Senin, 23 Sep 2019 07:31 WIB

Round Up

Kisah Inspiratif Barista Penyandang Disabilitas di Bekasi

Nabila Ulfa Jayanti - detikHealth
Kedai kopi difabel di Bekasi. Foto: Rachman Haryanto/detikHealth Kedai kopi difabel di Bekasi. Foto: Rachman Haryanto/detikHealth
Jakarta - Kedai Kopi Demi Anak sempat ramai dibicarakan warganet. Pasalnya, kedai yang berlokasi di Bekasi ini baru merekrut barista seorang disabilitas, Chairul Ichwan.

Ichwan adalah pengguna kaki palsu yang biasa bekerja sebagai juru parkir dan petugas keamanan di Gereja Kristen Protestan Indonesia (GKPI) Bekasi. Keputusan sang pemilik kedai kopi Cokisela Christian Tobing atau Coki merekrut pekerja disabilitas rupanya disambut dengan 'nyinyir' oleh beberapa orang. Dia dianggap hanya mencari sensasi atau 'marketing gimmick'.

"Kita bukan cari keuntungan dari teman-teman difabel. Toh juga hasil dari kopi ini, kenapa namanya Kopi Demi Anak, hasil dari kopi ini untuk bantu anak-anak yang enggak mampu beli alat-alat yang jutaan. Jadi kalau dibilang mau memperkaya diri dengan cara meng-hire teman-teman difabel itu jelas enggak tepat," tegas Coki saat ditemui detikcom Kamis (19/9) lalu.



Ichwan, barista penyandang disabilitas yang sangat menginspirasiIchwan, barista penyandang disabilitas yang sangat menginspirasi Foto: Rachman Haryanto/detikHealth


Sosok Ichwan adalah pekerja keras. Sebelum peristiwa kecelakaan yang merenggut kaki kirinya pada 2005 silam, Ichwan bekerja di perusahaan otomotif. Kini dia juga sedang membuka usaha beternak ikan cupang di rumah.

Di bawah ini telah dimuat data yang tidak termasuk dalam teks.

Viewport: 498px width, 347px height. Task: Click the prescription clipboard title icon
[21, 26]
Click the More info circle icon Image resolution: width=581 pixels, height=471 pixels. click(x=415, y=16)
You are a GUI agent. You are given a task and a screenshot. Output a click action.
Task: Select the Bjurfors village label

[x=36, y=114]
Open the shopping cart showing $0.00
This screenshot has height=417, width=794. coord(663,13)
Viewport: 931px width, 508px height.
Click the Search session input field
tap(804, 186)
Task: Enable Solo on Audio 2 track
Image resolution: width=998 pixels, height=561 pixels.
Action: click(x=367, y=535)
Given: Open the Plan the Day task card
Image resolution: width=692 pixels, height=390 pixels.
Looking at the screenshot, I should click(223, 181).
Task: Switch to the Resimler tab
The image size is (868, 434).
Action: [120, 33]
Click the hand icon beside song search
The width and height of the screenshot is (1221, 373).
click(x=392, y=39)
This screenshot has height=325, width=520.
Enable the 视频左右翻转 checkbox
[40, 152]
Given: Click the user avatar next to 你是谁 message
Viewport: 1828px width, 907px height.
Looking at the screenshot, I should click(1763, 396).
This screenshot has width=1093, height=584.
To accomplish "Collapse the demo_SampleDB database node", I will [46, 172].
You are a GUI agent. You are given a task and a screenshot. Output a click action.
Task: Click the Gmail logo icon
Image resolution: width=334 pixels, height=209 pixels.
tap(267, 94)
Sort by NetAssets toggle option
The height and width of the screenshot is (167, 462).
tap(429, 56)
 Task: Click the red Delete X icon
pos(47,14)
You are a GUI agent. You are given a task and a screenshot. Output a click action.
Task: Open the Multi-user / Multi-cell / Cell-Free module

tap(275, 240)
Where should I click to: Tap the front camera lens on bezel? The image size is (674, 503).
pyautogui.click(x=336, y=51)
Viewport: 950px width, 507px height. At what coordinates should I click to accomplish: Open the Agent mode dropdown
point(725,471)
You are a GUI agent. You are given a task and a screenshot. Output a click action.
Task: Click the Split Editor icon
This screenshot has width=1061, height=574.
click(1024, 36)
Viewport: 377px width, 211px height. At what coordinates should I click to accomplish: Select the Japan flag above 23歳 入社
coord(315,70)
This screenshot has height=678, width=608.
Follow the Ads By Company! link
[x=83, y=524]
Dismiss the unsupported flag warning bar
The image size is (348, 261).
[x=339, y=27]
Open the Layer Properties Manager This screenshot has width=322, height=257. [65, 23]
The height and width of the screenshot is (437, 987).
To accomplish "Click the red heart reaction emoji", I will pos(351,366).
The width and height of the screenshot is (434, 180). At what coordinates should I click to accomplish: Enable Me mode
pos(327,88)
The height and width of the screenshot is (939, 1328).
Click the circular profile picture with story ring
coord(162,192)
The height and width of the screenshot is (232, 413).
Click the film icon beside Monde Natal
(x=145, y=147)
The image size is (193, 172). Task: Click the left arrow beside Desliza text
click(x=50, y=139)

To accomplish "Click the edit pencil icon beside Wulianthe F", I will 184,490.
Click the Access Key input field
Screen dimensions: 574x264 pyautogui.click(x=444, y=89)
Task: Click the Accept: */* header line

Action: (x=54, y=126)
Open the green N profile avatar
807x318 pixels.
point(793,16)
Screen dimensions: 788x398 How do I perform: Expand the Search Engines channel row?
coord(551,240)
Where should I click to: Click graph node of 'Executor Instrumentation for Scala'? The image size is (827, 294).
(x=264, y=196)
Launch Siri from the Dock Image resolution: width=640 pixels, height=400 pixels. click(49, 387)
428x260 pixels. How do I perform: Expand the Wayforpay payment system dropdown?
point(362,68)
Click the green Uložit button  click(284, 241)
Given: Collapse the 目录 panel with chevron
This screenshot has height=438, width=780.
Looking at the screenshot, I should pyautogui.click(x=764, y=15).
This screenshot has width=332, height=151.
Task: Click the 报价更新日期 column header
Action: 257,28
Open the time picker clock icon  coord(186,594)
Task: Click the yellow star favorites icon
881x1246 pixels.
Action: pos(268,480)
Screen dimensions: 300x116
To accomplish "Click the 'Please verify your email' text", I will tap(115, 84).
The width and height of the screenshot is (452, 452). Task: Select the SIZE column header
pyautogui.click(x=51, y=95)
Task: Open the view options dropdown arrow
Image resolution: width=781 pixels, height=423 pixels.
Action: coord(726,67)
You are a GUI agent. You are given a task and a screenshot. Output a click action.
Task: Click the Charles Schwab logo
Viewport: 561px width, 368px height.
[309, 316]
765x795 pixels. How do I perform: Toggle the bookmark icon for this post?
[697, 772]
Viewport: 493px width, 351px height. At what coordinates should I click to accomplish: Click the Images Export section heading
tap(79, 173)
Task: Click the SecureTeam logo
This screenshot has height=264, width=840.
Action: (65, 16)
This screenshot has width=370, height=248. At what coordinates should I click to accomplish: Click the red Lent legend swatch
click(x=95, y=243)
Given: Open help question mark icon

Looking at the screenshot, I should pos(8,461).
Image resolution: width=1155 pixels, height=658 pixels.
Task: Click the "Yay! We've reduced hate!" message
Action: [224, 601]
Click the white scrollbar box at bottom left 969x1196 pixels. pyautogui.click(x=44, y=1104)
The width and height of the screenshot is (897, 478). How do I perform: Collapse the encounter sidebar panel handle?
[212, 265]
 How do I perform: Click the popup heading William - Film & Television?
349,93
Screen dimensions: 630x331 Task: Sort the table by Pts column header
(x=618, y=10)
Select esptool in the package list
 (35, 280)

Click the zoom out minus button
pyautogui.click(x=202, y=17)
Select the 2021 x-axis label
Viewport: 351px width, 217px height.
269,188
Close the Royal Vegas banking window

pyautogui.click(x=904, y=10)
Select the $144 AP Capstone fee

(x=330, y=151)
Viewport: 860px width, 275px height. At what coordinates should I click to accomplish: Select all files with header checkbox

Pria yang juga mantan atlet tenis meja ini pernah menjuarai beragam kompetisi tenis meja untuk disabilitas, namun kemudian berhenti karena tak ada tunjangan lagi. Dia sangat tidak setuju kalau teman-teman disabilitas hanya hidup bermodalkan belas kasihan orang. Ichwan berharap ada semakin banyak perusahaan dan lembaga pemerintah yang membuka jalan kerja bagi teman disabilitas.

"Saya akan kasih tahu bagaimana caranya. Ayo kita ngobrol bareng Bang Coki bagaimana, siapa tahu ada pekerjaan yang lain atau gimana. Karena enggak semua teman-teman punya sifat malas," imbuh Ichwan.